I called him “Daddy.” Of course, in our family – in the typical Southern way – it sounded more like “Deddy.” He died just over three years ago, and his brood of six kids, many grandchildren, one great-grandchild, in-laws and his devoted wife, my “Mama,” still feel the deep loss of the patriarch of the McKeithan clan – a void in the collective soul of the family.
I can say, without regret or jealousy, that I wasn’t my father’s favorite child. It just didn’t matter. He had plenty-enough love for me. His supply of compassion and support was inexhaustible. (By the time I came along, that tank MUST have been about empty though.)
You see; I was a mistake. (Most readers, and my employer, wouldn’t argue this point.)
I joke about this indisputable fact with my mother now. I’m the second-born twin and therefore an unplanned “surprise” to my parents, and the doctor who delivered me.
Apparently, sonograms or even common-sense-o-grams, were not available to birthing doctors in the early ’60s; at least not in Laurinburg. The doctor – who told a very pregnant Norma McKeithan that she was absolutely not having twins – also told her we were identical.
Wrong again.
I can’t imagine any two humans … having been born into the same family … at the same time, being any more different than my brother and me. We don’t look or act alike. (Clay, my twin, is happy about that.)
Even though I’m a mistake, the youngest child of six, my parents never made me feel like an afterthought.
I am in awe when I think of how difficult it must have been for my parents to raise such a big family. My father taught us invaluable lessons by the way he treated and respected others, regardless of race, position or background.

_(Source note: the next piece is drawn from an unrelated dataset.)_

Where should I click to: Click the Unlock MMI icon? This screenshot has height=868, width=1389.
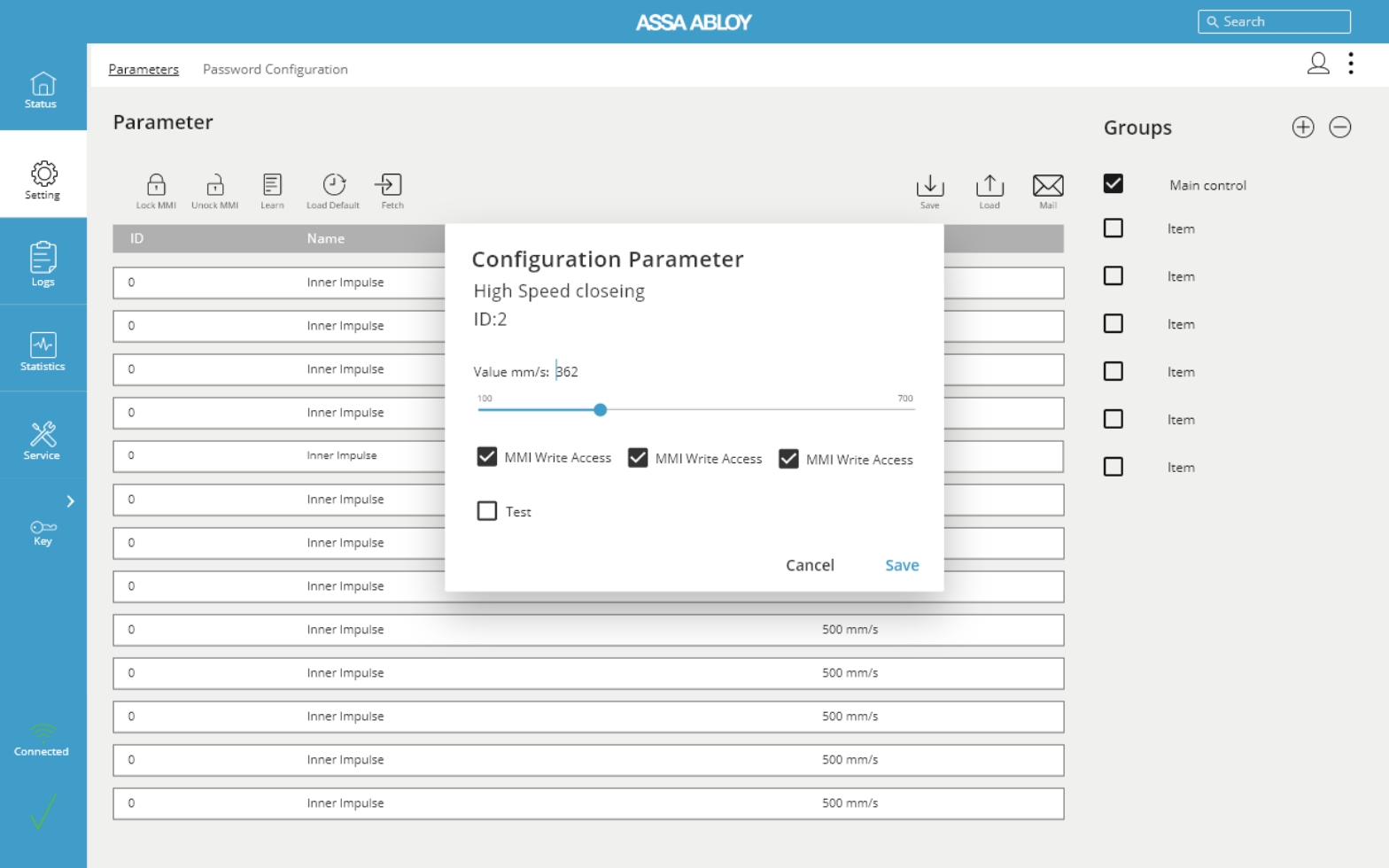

One of my older brothers tells a story about a day working at the drug store with our father (when my brother was young). It reveals more about Daddy than my writing ever could.

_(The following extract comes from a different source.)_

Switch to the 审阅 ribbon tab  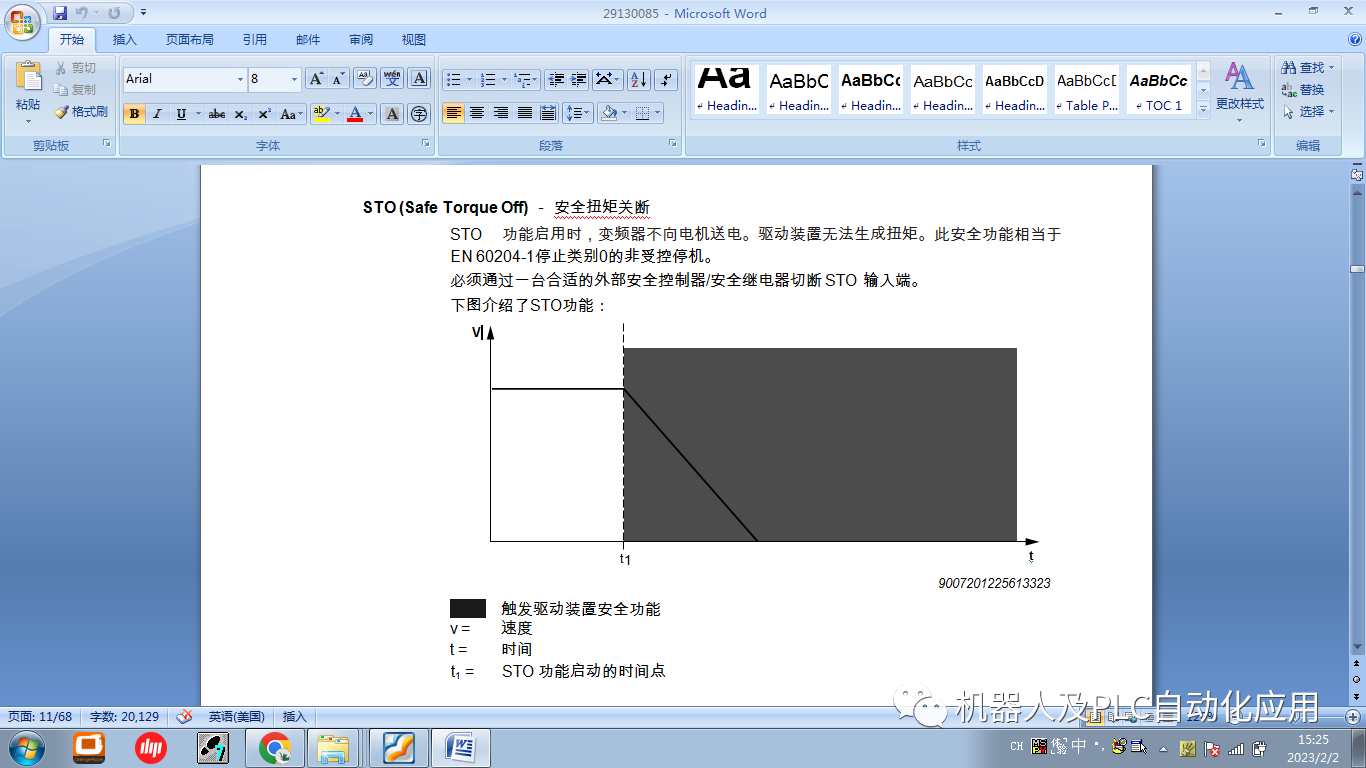360,39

On that day, an elderly customer needed my father’s close, personal attention (because she couldn’t read). This made an impression on my brother.
After she left the store, my brother made a comment about how “stupid” that person was. “She’s not stupid,” my father said, “Look how she’s been able to live a long, happy life without being able to read … she’s pretty smart if you ask me.”
I love that story.
My wife and kids are sure to do something thoughtful for me on Sunday, though I really don’t deserve it. I suppose the memory of my father is so strong, so profound, that I don’t even think of Father’s Day being about me. In my mind, this is HIS day … always will be.
Though I do it frequently anyway, I will take time on Sunday to remember a man who made a deep, lasting impression on his youngest son, his family, his friends and a community:
I’ll remember the man who was chairman of the school board during the turbulent days of integration.
I’ll remember the man who supported my dreams, no matter how bizarre, with encouragement and understanding.
I’ll remember the man who worked 70-hour weeks at his small drug store so he could support a big, needy family.
I’ll remember the man with a laugh so hearty, infectious and genuine that it made you smile (even if you were in another room and didn’t know what was so funny).
I’ll remember the man – a doting husband – who fully appreciated his beautiful wife and showed it through loving attention revealed in the “little things” he did for her day-in and day-out.
I’ll remember the man who didn’t quite “get” my sense of humor, but smiled anyway, shook his head and said, “Lord” under his breath.
I hope to become the father to my young sons that my father was to me. There is much work to do to meet this standard. I’m no Herb McKeithan. It saddens me to confess that I have never heard anyone say, “You’re just like your father.”
But I’m trying.
I just hope and pray that my kids will grow up happy and well-adjusted … and always call me “Deddy.”